→ **Extracted data**
=====
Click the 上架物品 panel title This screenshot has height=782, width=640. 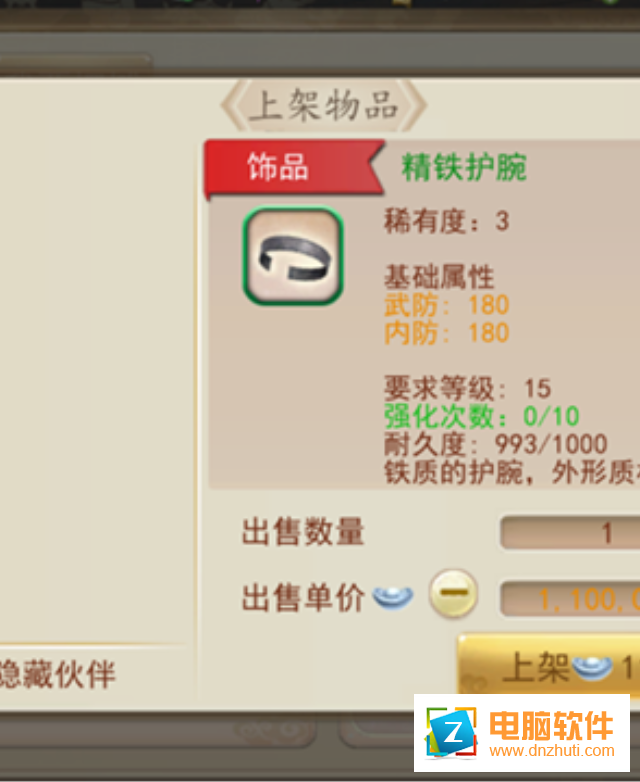pos(324,105)
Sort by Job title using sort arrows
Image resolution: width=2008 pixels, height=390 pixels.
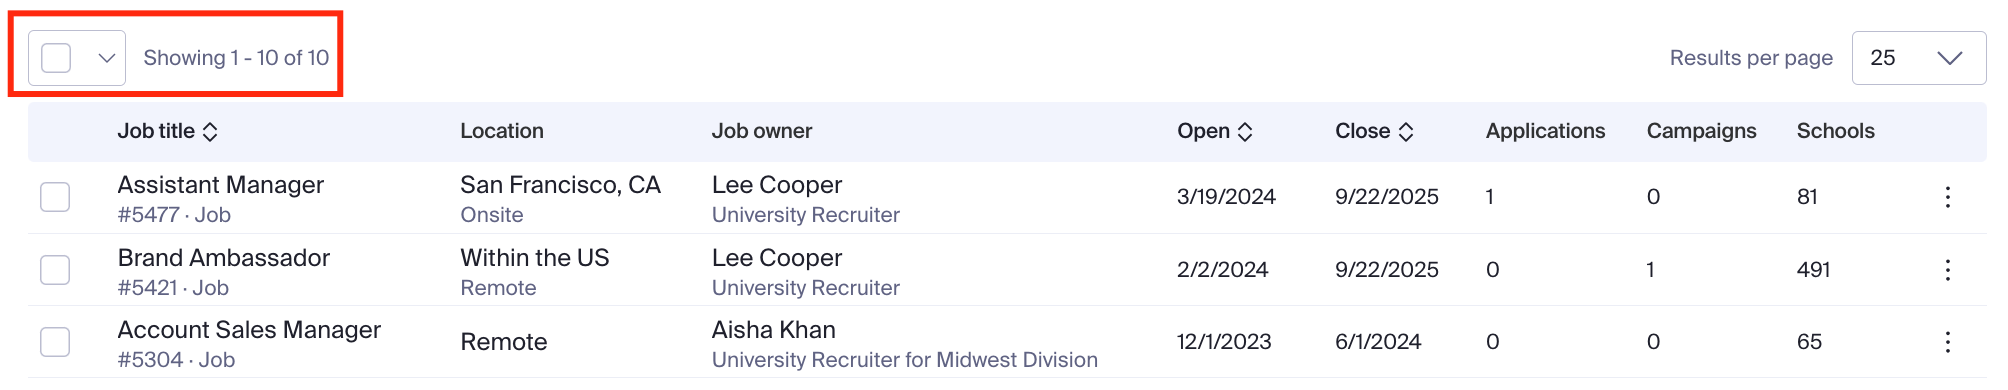210,132
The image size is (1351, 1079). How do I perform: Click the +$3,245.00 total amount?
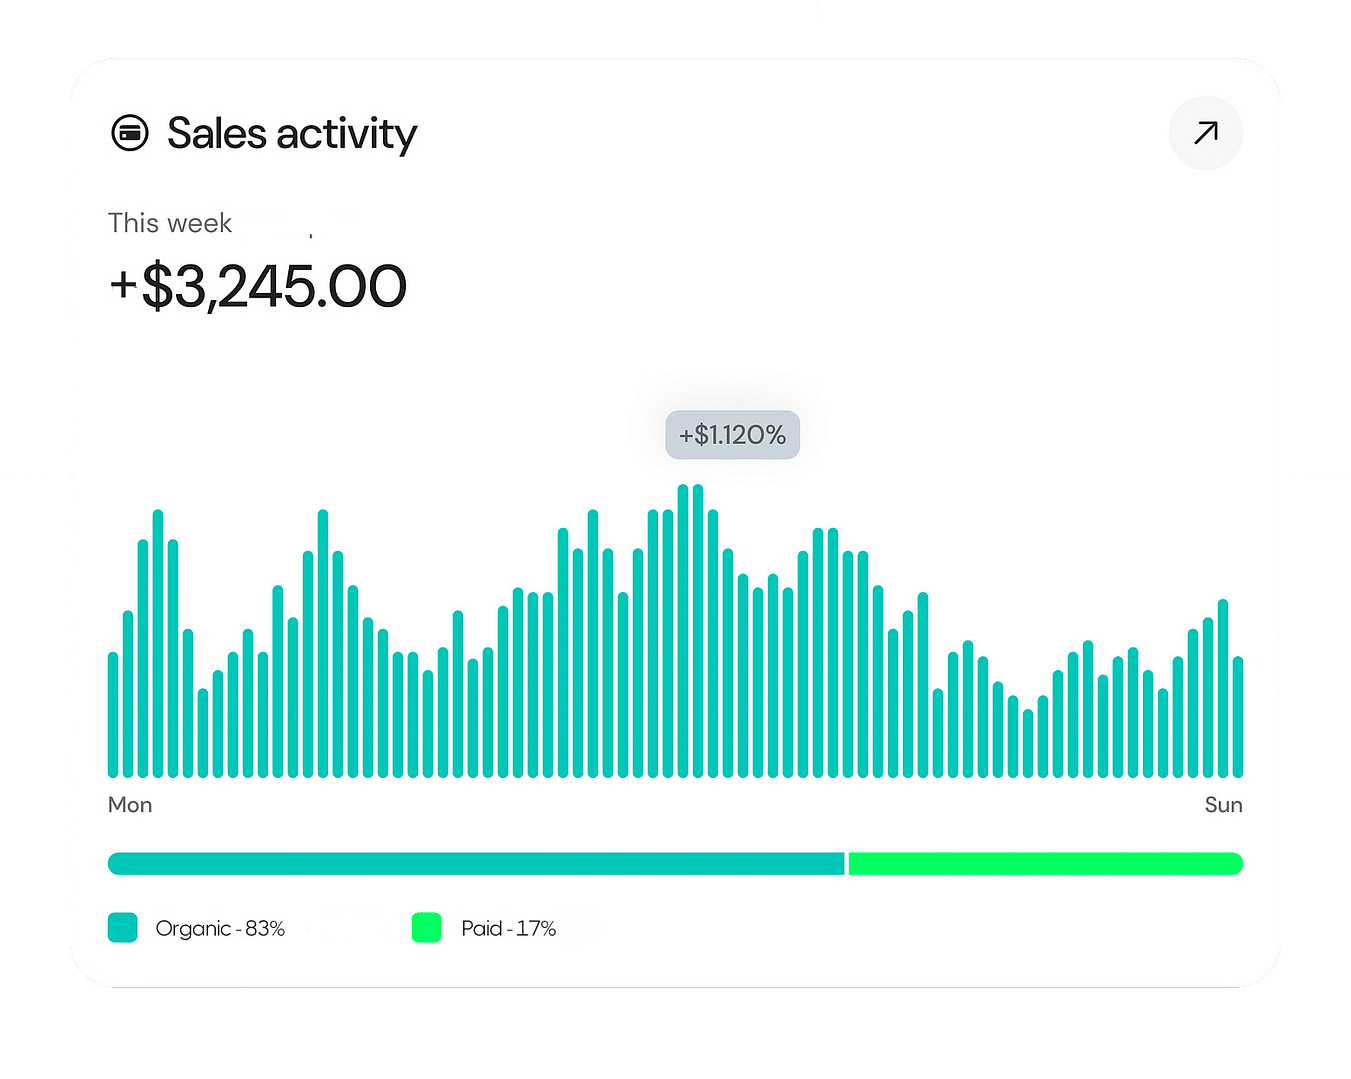click(258, 286)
=====
→ **What you are asked to do**
What is needed is an exact restatement of every line from the line containing "The image size" through the last line of the records, minus any pictures.

→ **Solution to the problem**
The image size is (1351, 1079). How do I perform: Click the +$3,245.00 total amount?
click(258, 286)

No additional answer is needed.